Mais aussi et surtout à Rodin qui n’a cessé de travailler les membres humains au plâtre, séparément, et puisait dans les caisses où ils avaient été déposés avant de les assembler.
Les Saintmerriens pourront se rappeler aussi la sculpture d’Isabelle Terrisse qui était placée au même endroit jusqu’en octobre : une structure filaire qui définissait un volume, un vide. L’objet même de « Nid douillet » (voir V&D>>> : http://www.voir-et-dire.net/?Isabelle-Terrisse-Nid-douillet) .

La dormeuse

Fin décembre 2020, l’artiste a achevé une troisième structure : une grande tête, un clin d’œil à la sculpture de grès "L’écoute"(1986) de l’artiste Henri de Miller (1953-1999). Représentant une tête d’homme allongé et appuyée sur sa main, cette œuvre monumentale est placée devant l’église Saint-Eustache. Après l’avoir conçue inclinée, sur la place publique, Paul Walker Hamy a choisi de la redresser pour la déposer dans une chapelle de Saint-Merry.
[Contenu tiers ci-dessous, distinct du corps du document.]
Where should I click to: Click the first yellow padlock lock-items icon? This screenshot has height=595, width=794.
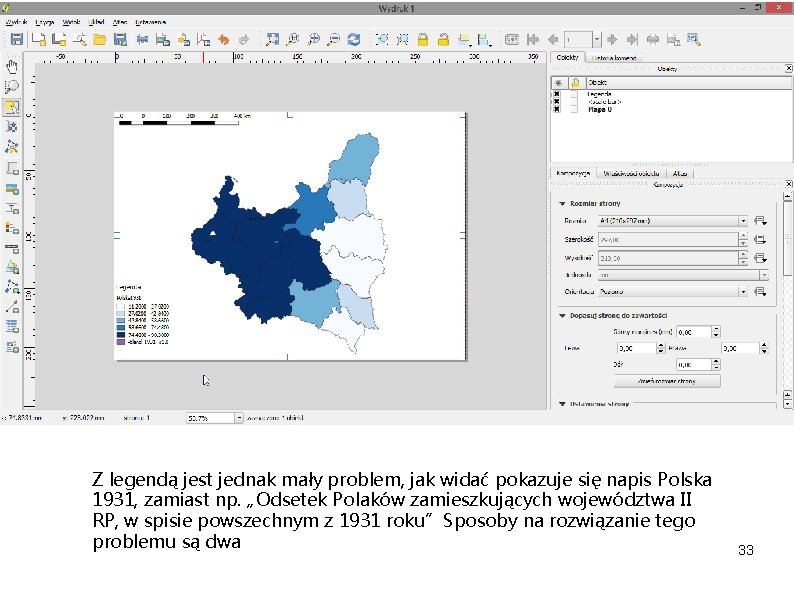(423, 40)
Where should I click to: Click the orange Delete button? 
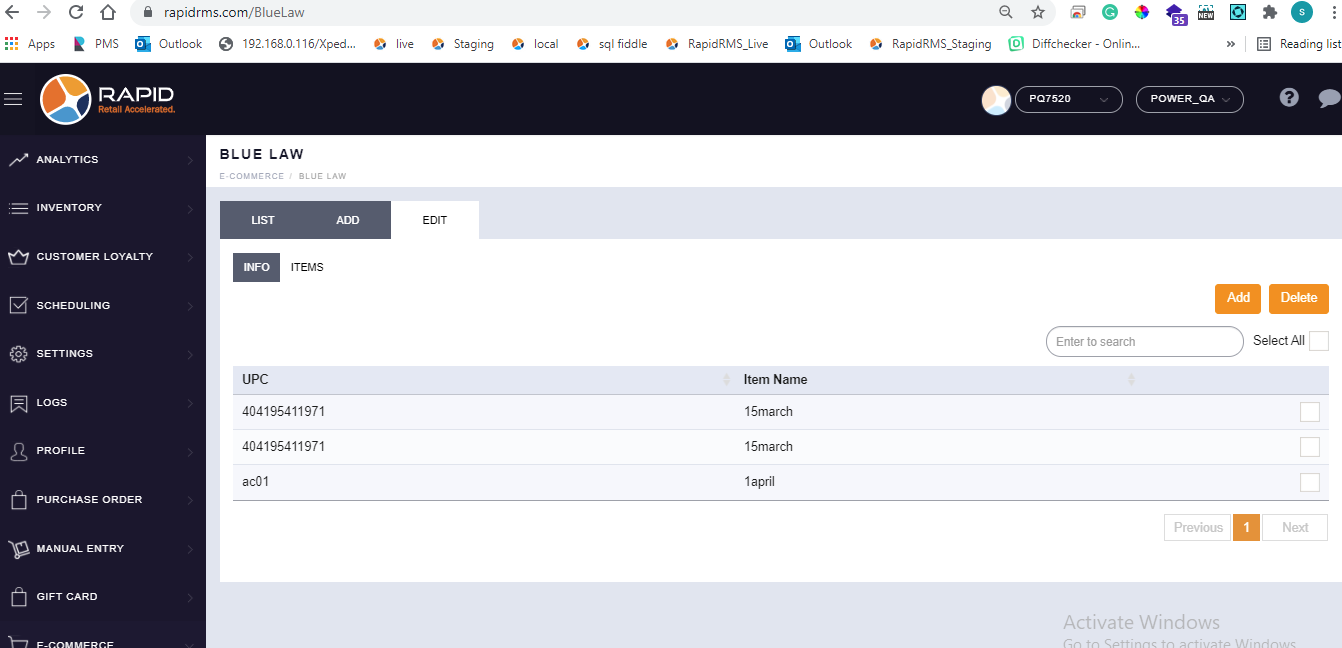coord(1299,298)
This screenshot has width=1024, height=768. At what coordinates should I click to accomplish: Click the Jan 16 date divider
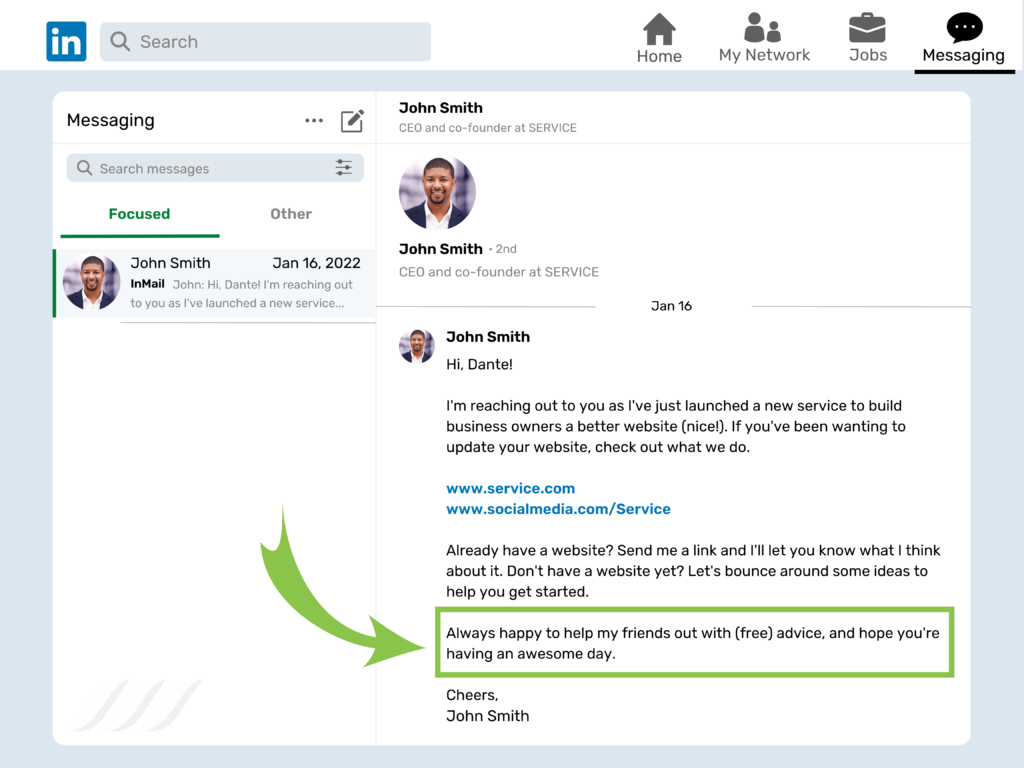pyautogui.click(x=671, y=306)
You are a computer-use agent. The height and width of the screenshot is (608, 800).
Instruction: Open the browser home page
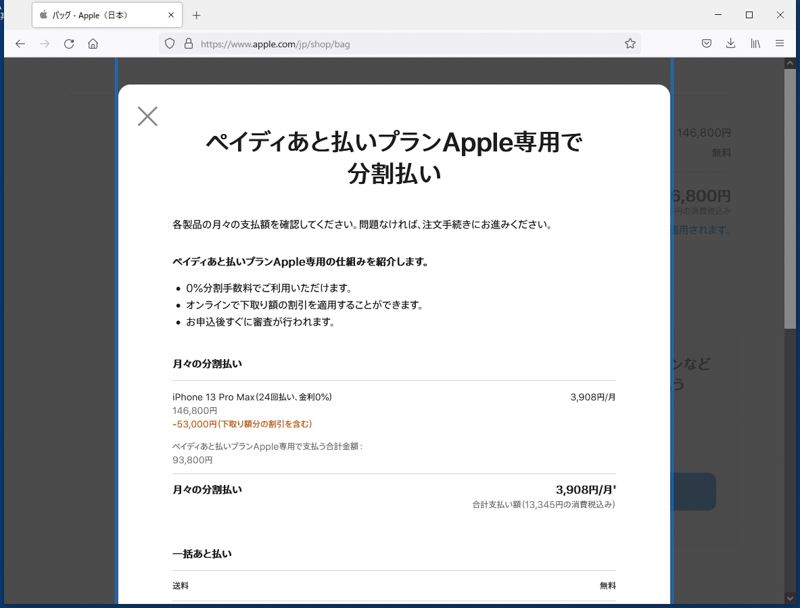click(x=91, y=44)
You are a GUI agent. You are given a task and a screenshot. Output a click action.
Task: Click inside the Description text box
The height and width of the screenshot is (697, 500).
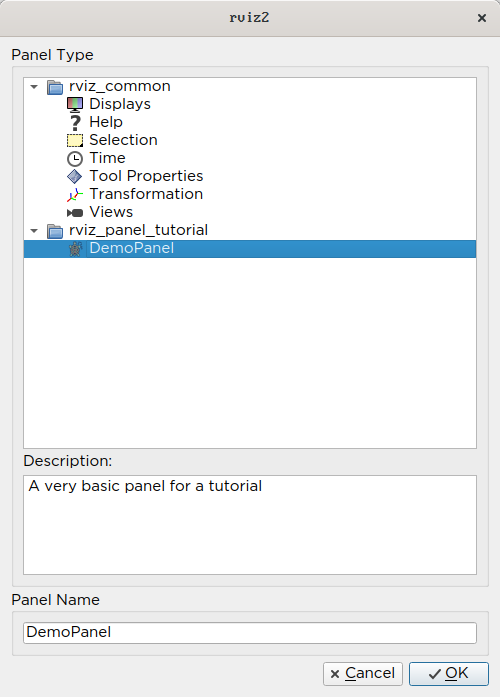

D’Achille à la crèche : une démarche d’artiste

Paul Walker Hamy est un artiste qui cherche à dessiner des détails, par la sculpture, le graphisme, le découpage. Le trait linéaire est son outil d’expression esthétique. Il travaille à l’instinct, non sans préparation préalable. Il dessine le mouvement dans son œuvre, ensuite les proportions s’imposent à lui. Ses connaissances d’autodidacte sont avant tout le résultat des observations lors de ses pérégrinations. Les gestes qu’il effectue ensuite lui permettent d’aller au fond de lui-même, de rendre compte de ce qui l’a attiré. Il sort alors de leur référence première les matériaux initiaux qu’il a rassemblés de manière instinctive. Ce sont les matériaux pauvres et familiers qui l’attirent, bois ou carton. Il les travaille jusqu’à être surpris par eux. « Dans ce que je fais, je crée un lien avec quelque chose ». Il vit son esthétique comme une « alchimie, une ouverture à quelque chose de plus grand que lui », ou comme « l’expérience du prisme qui décompose la lumière. »

  • Arte Povera ? Bien sûr, mais sans référence explicite. En découvrant le beau ou le laid, il rend de la beauté à ce qui est pauvre, de la manière la plus simple possible.
  • Le figuratif ? Bien sûr ; plus encore, l’abstraction même s’il manque de mots pour entrer dans le monde de la pensée pure et de l’expression directe de l’émotion, sans intermédiaire.
  • Rodin ? Bien sûr, pour le mouvement que donnent la force et la liberté de création.

Paul Walker Hamy est un chercheur autodidacte de la forme, un ami du matériau pauvre qui le précède et se niche partout.
L’esthétique qu’il présente est au plus près de l’esprit du moment : Noël.